Saat geç olmuştu ama Arya hala gelmemişti. Telefonumu çıkarıp aricakken kapı açıldı. Arya içeri girince merakla ona baktım. Hiçkimseye bakmadan direk merdivenlere yöneldi. Bu durum beni korkutmuştu.

Bora yukarı çıkacaktı ki Berk onu durdurdu. 'Kafasında bi şey vardır. Zaten şimdi gelir yemek flan yer, çıkma sen daha fazla sinirlenmesin. ' dediğinde Bora da yerine oturdu.

Bir müddet sonra aşağı indi ama direk mutfağa girdi. Biz kızlar da yanına gittik. Arya Birgülü fark edince görüştüler. Tam tahmin ettiğim gibi çok sevinmişti ama bi şey vardı.

Kardaşim yemek yerken biraz de bu günü anlattık. Ama elbiselerin modellerinden hiç bahsetmedik o da sormadı zaten.

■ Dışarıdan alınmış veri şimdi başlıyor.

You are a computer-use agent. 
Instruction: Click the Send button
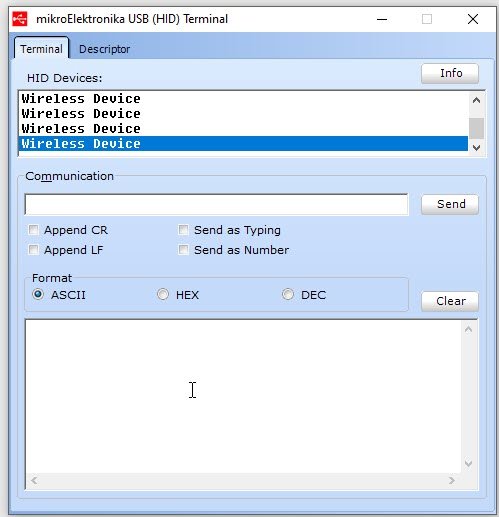coord(450,204)
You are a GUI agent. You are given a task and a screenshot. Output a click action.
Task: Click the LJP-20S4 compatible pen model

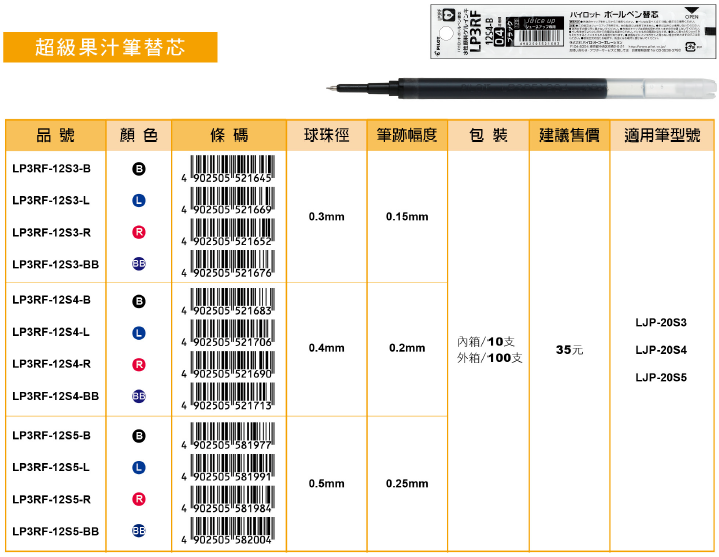[661, 349]
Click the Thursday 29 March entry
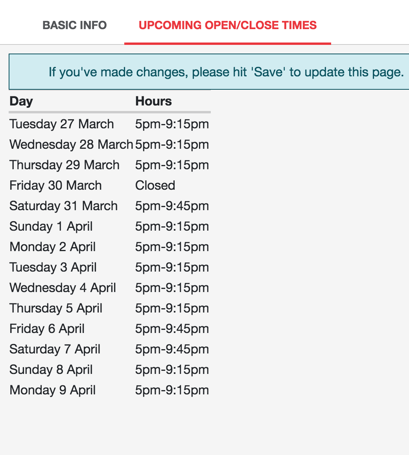The width and height of the screenshot is (409, 455). (109, 165)
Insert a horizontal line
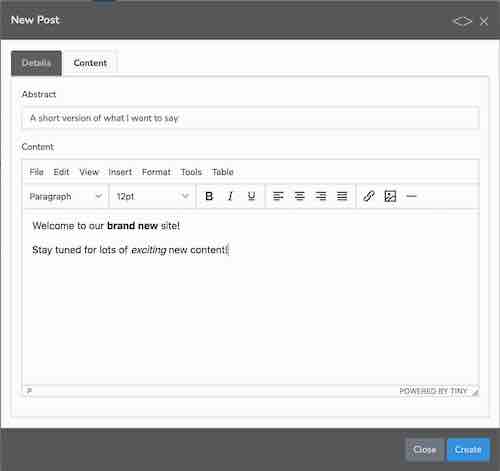500x471 pixels. tap(411, 196)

"Öldü " dedi kısık sesle. Hepimiz şaşırarak "Kim?" Diye sorduk ve Aryaya sarılmaya başladık. Anlacağım cevaptan çok korkuyordum.

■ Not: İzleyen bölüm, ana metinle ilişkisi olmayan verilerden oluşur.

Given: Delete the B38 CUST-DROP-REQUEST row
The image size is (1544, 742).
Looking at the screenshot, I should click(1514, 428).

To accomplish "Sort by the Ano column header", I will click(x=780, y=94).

"Bu gün kayıp ihbarı geldi. 8-9 yaşlarında erkek çocuk. Resimlerini görseniz melek gibiydi. Annesinin bir anlık boşluğunda ortadan kaybolmuş. Sonra yine bi organ mafyası cökerttik bu gün. Baskina gitttigimizde masada bi cocuk vardı. Ihbari gelen çocuk. Bi görseniz o kadar pis bi ortam ki normal bi insan bile mikrop kapar ordan. Öyle de oldu zaten. Hastaneye yetistirdigimizde çok enfeksiyon kapmıştı... Dayanamadı. Ama o halde bile yüzündeki gülümseme... Görmeniz lazımdı, annesi delirmiş vaziyette benim üzerine yürüdü. Ellerimi önde bağlayıp başımı eğmekle kaldım. Bağırdı, ittirdi hicbir şey diyemedim. Yetişemedim..." Diye anlatti. Aglicak gibiydi ama kendini tutuyordu. Uzun zamn önce insan içinde ağlamayı bırakmıştı. Bu da o anlarden biriydi.

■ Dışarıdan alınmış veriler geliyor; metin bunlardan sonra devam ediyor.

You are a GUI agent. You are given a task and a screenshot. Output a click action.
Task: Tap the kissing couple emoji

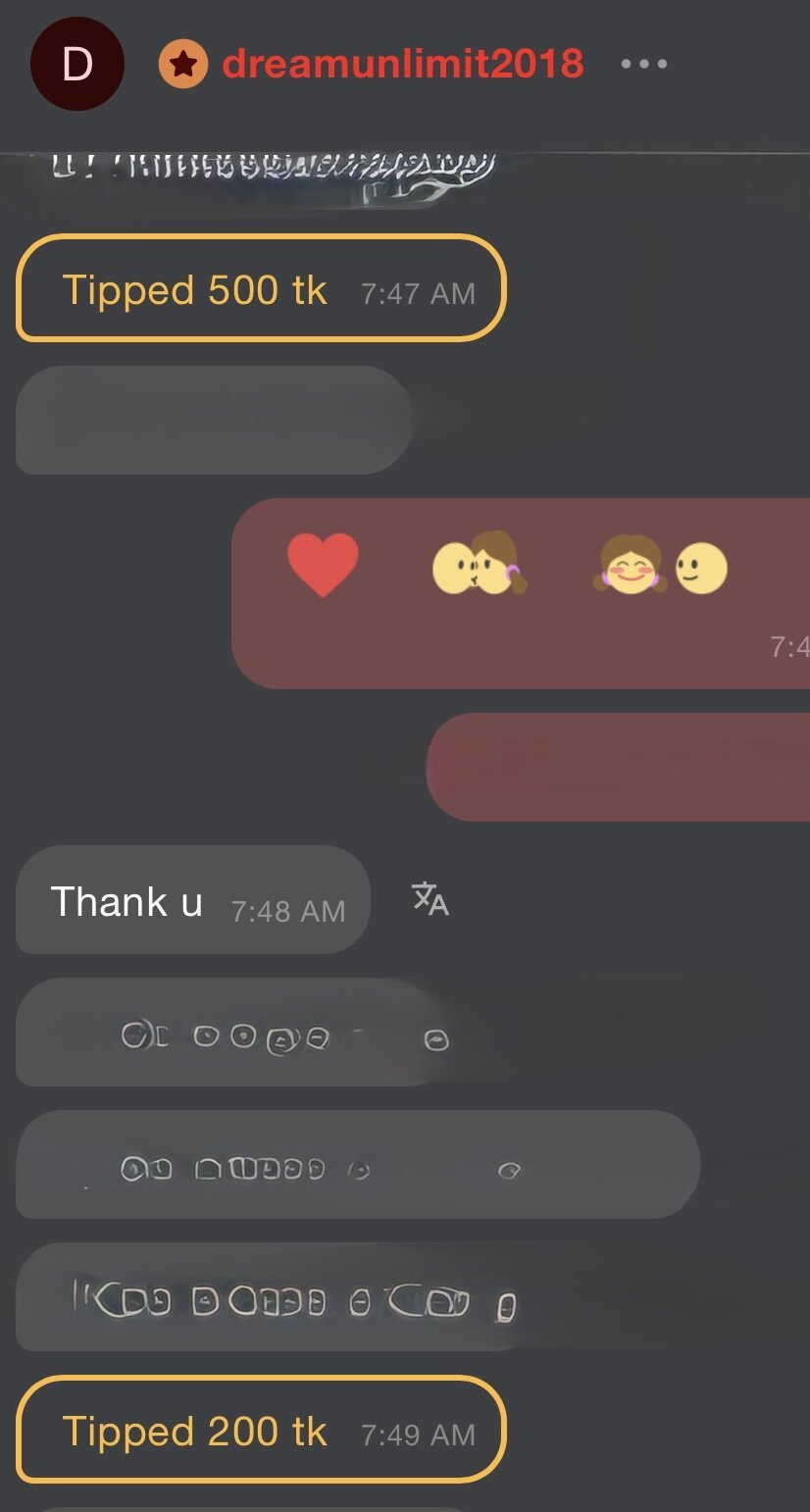pyautogui.click(x=479, y=564)
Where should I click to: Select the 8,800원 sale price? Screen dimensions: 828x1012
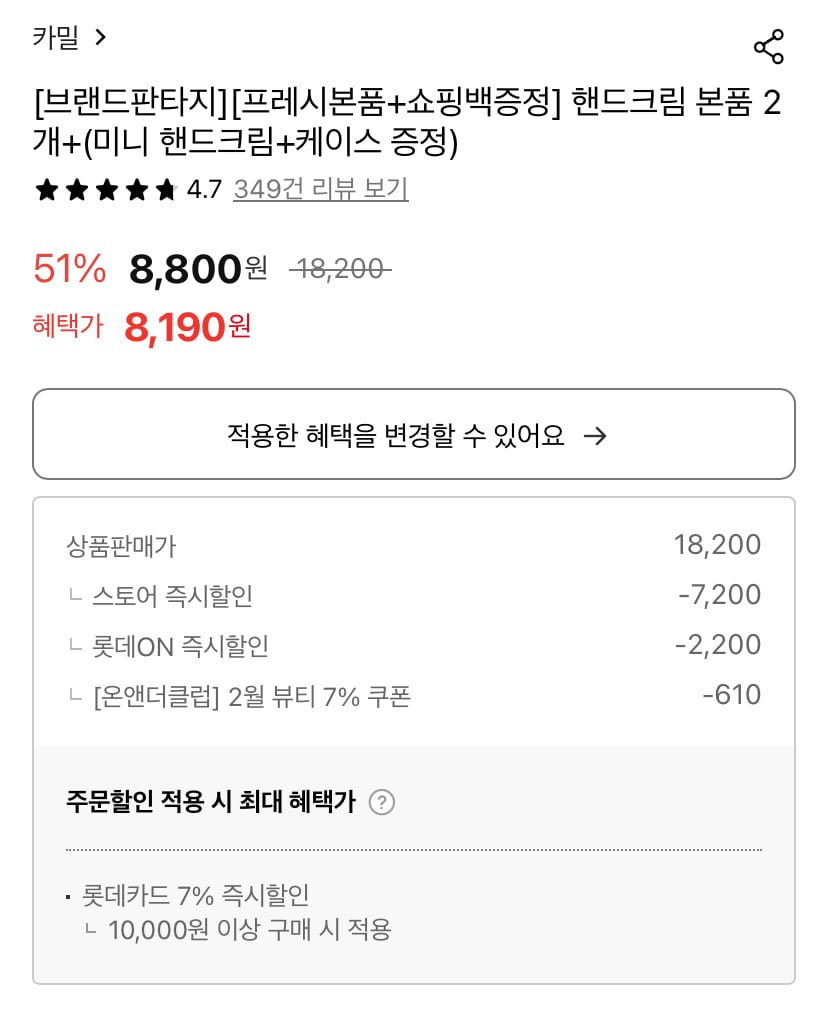click(198, 268)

Odasına çıkmak istediğinde onunla beraber gittik. Duşa girip yattı. Hepimiz onun başındayken Bora geldi içeri. Bizde odadan çıktık.

"Ben artık gidiyim." Dedi Birgül. Tam ben birileri götürsün seni diyecekken. Eren söze atlayıp " Bu saatte tek gidemezsin, zaten Arya da uyanınca mutlaka sorar bize 'tek mi gönderdiniz?' Diye o yüzden ben bırakim seni." Dedi. Birgul itiraz etse de Eren geri adım atmad ve beraber çıktılar. Hadi Eren, bare sen mutlu ol.

Erenin anlatımından

Ağzını bıçak açmıyordu. Hicbir türlü bana da bakmıyordu. Dayanamayıp konuştum, bir yerlerden konu açılırdı herhalde.

"Aryayla çok yakın gibisiniz." Dedim. Ne alakaysa.
"Evet, liseden beri kardeşiz."
"He sen de hemşire o zaman." Dedim şaşırarak. Ama aslında onu araştırmış ve her şeyini biliyordum.
"Evet öyle. " dedi. Acaba konuşmak istemiyor muydu? San ümit bir tane daha,
"Nesin şu anda, yani sağlıktan mı devam ettin." Dedim, bir yandan da ona bakıyordum.
"Yok hayır. Öğretmenin ben, anasınıfı, kreş tarzı yerlerde."
"Çocukları seviyorsun o zaman?" Dedim bu sefer. Sanki koyulasiyordu sohbet. .
"Evet, nerdeyse ben de yeğenlerimle büyüdüm diyebilirim." Dedi gülümseyerek. Evine geldigimizde haber verdim. Bir eve baktı bir bana baktı. Ne olmuş... Tabi ya nasıl unuttum kız bana tarif vermeden evine getirdim. Nasıl böyle bi şey yaparım. Bana dönüp bir şey dicekken engel olup ben konuşmaya başladım.

"Anlamışsındır zaten seni araştırdım hakkındaki şeyleri öğrendim buna evin de dahil. Ama gerçekten seni ilk sözde gördüm ama daha da çıkmadın burdan." Dedim elimi başına ve sonr da kalbime götürerek " ve burdan da bir türlü çıkaramadım. Bana öyle korku dolu gözlerle bakma sana zarar vermem ama lütfen kestirip de atma." Dedim hızlı hızlı.
Hicbir şey demeden arabadan indi ve eve girdi. Ben mi? Ben hala arkasından bakıyordum.

Sonra da laf söz olur diye ordan ayrıldım, evin yolunu tuttum.